Le suspense croît à mesure que se creuse l’incertitude: qui sont donc en Allemagne les nouveaux utilisateurs primaires de la bande de fréquences 470-694 MHz traditionnellement réservée à la culture et aux médias? L’initiative prise par Rebecca Lenhard, députée (Les Verts) au Bundestag, de poser une question écrite est certes louable, mais la réponse n’a fait qu’ajouter à la confusion.
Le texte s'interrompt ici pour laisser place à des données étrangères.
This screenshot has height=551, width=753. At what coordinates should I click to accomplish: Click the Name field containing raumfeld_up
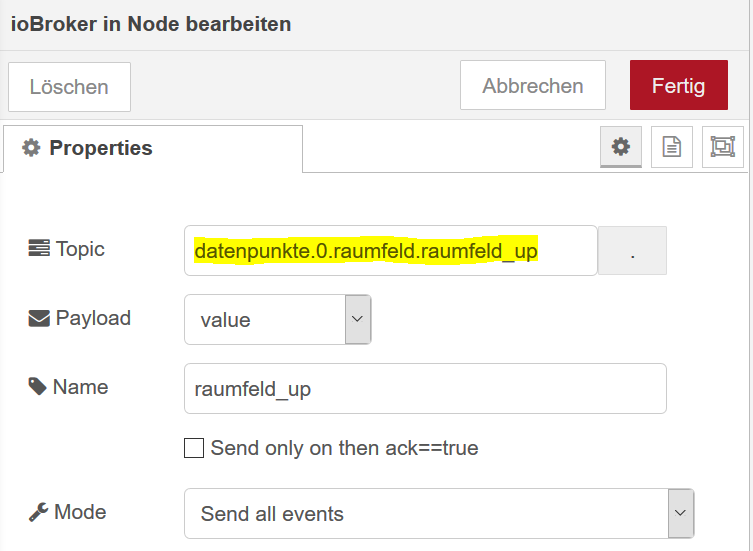coord(425,388)
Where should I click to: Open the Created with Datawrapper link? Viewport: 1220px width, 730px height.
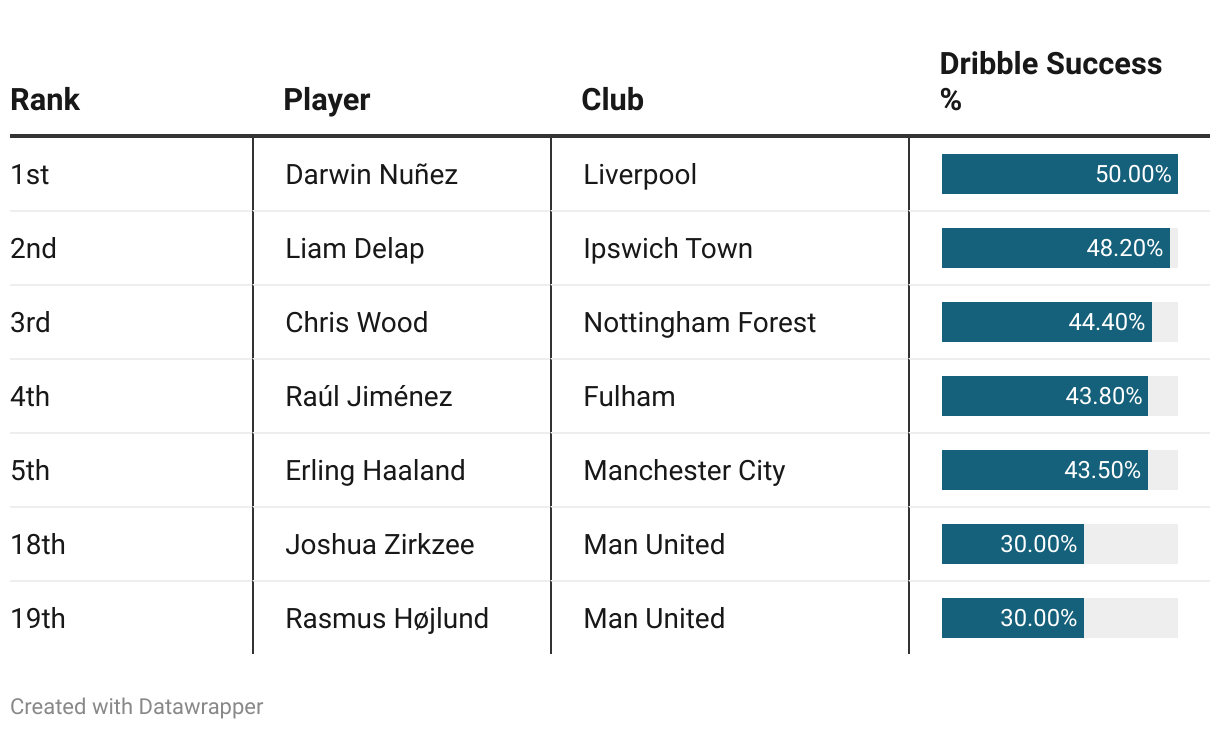(x=137, y=707)
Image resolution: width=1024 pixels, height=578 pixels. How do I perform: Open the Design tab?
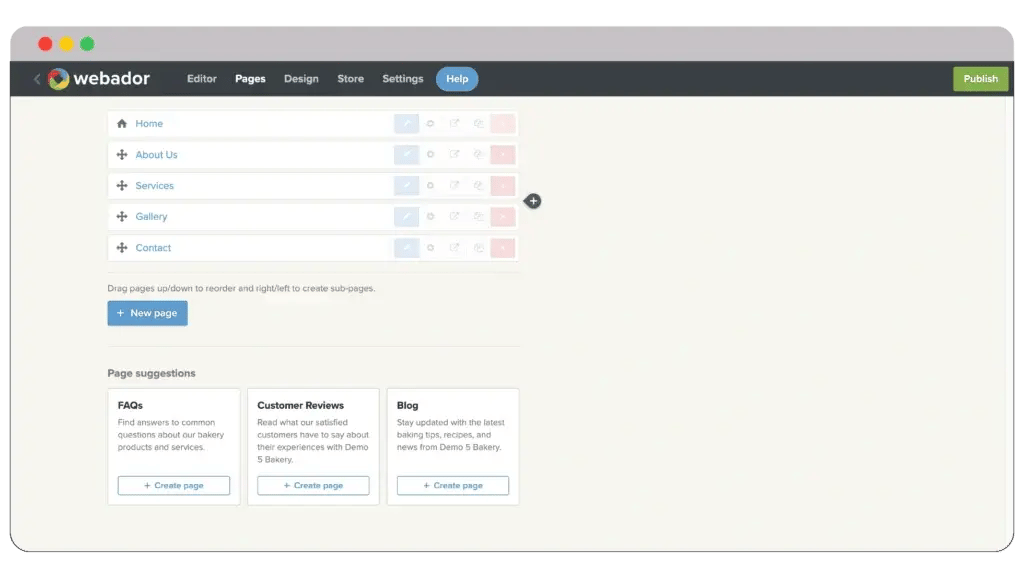[301, 79]
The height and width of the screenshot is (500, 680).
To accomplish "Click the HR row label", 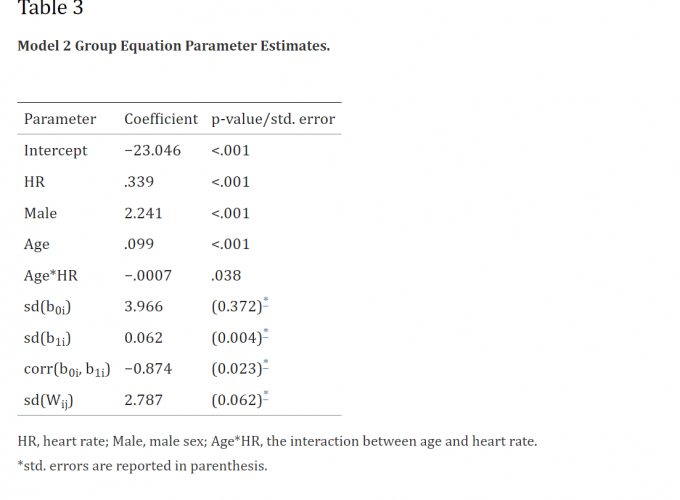I will (34, 182).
Le gouvernement a en effet répondu sous le sceau de la confidentialité; la députée n’a pu prendre connaissance de cette réplique que dans l’enceinte du bureau du Bundestag consacré aux informations sensibles dont l’accès est interdit aux professionnels de la culture, aux ingénieurs du son et aux organisateurs de concerts publics.
L’organe spécialisé “Policy Tracker” titrait ainsi son interview avec le porte-parole de “SOS – Save Our Spectrum” Jochen Zenthöfer: “En Allemagne, les utilisateurs de PMSE maintenus dans l’expectative quant à l’usage de la bande UHF à des fins militaires.”
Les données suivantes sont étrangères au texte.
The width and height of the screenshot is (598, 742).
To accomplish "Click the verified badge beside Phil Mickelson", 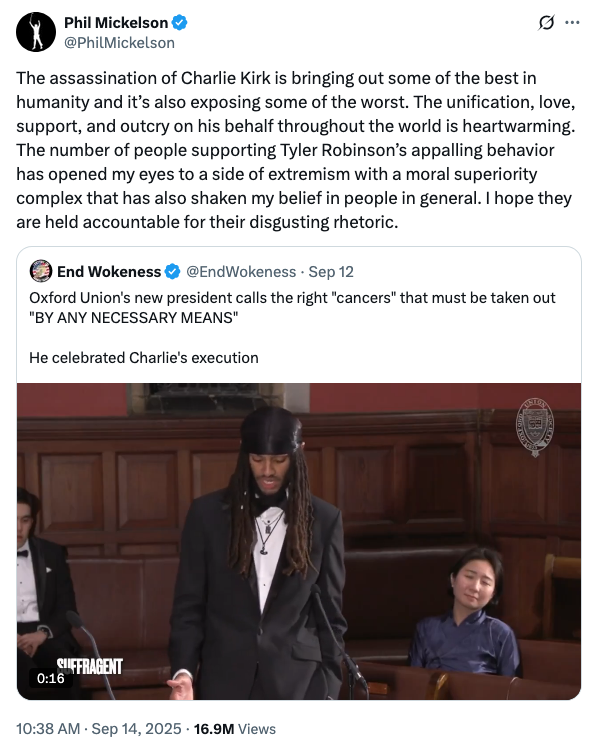I will pos(179,22).
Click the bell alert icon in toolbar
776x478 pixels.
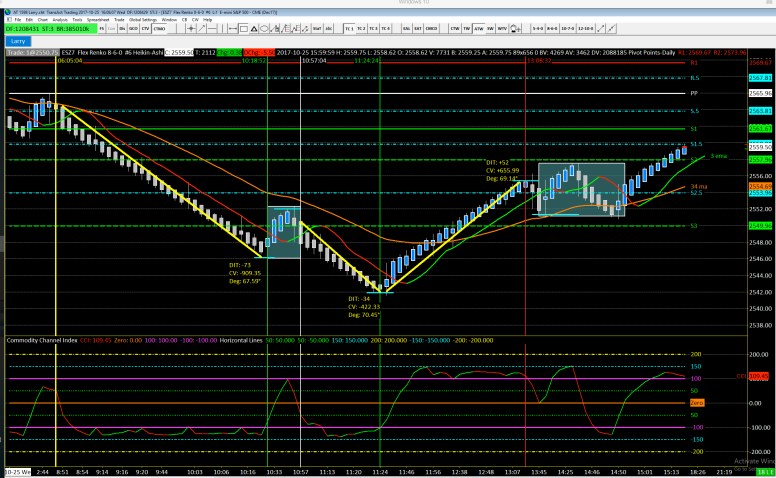pos(513,29)
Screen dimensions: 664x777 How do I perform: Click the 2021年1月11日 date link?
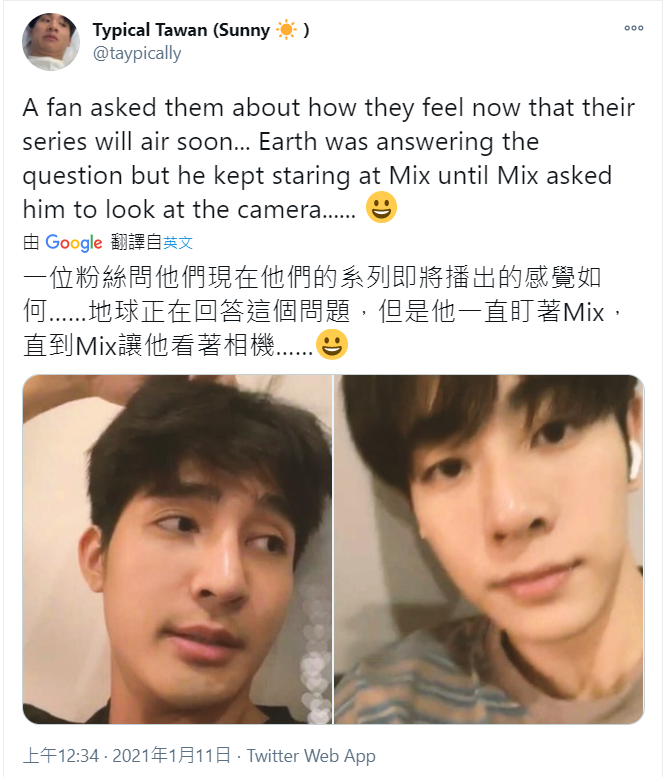(171, 756)
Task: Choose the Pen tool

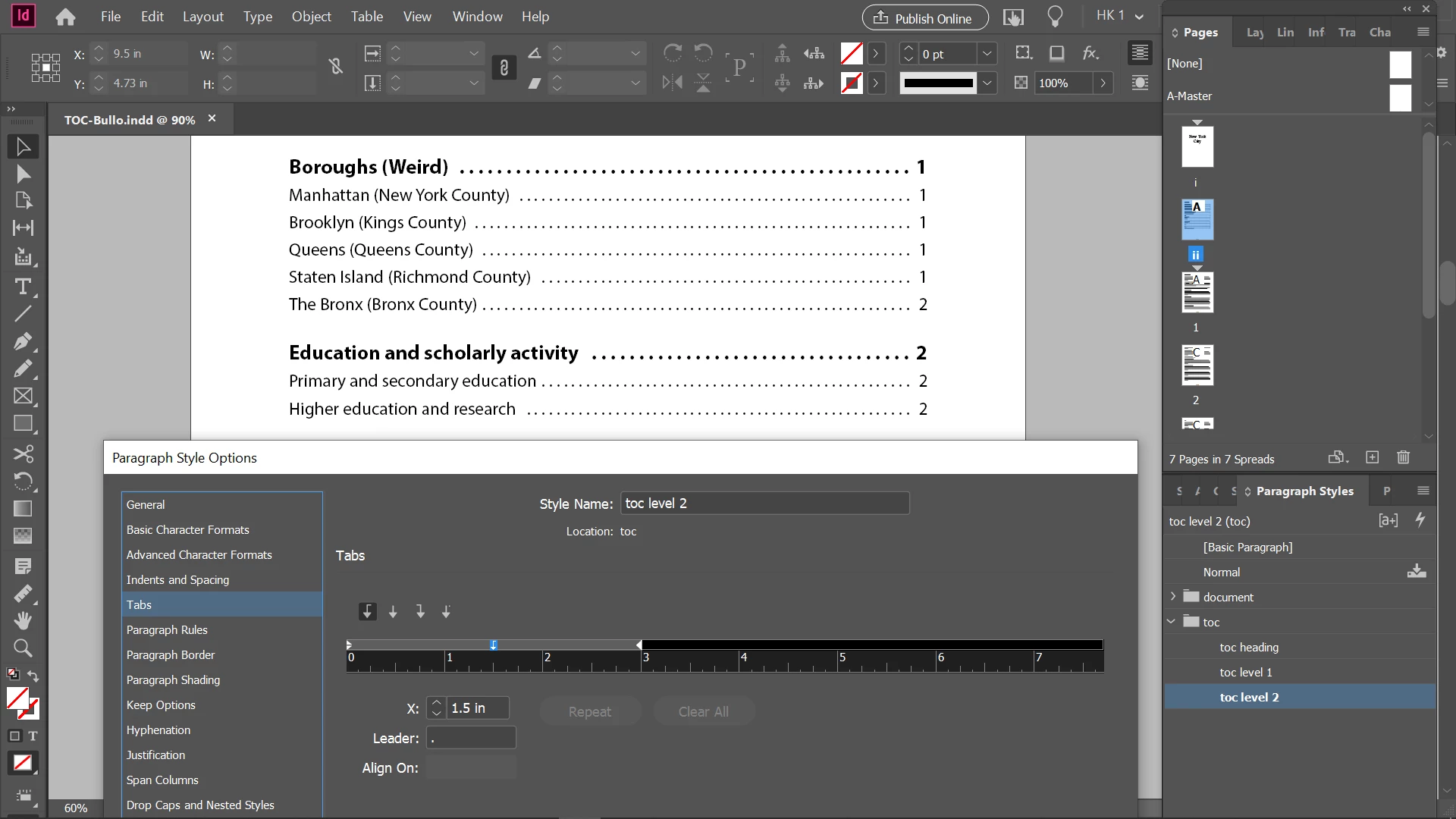Action: point(23,341)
https://www.policytracker.com/germanys-pmse-users-uncertain-about-military-use-of-uhf-band/
La Bundesnetzagentur esquisse certes un semblant d’ouverture dans sa réponse à “Frag den Staat” (“Interrogez l’Etat”); et recourt pour la première fois à l’expression “usage militaire des fréquences”, comme en témoigne l’extrait ci-dessous:
“[…] En outre, la Clause 3 d’Usage National concerne les bandes de fréquences susmentionnées, ce qui permet l’utilisation de fréquences individualisées à des fins militaires. Ni le décret sur les fréquences ni le plan de fréquences ne précise une quelconque classification primaire ou secondaire des allocations en cause. La Bundesnetzagentur n’est pas habilitée à publier les détails de l’utilisation militaire de fréquences en vertu de la Clause 3. […]”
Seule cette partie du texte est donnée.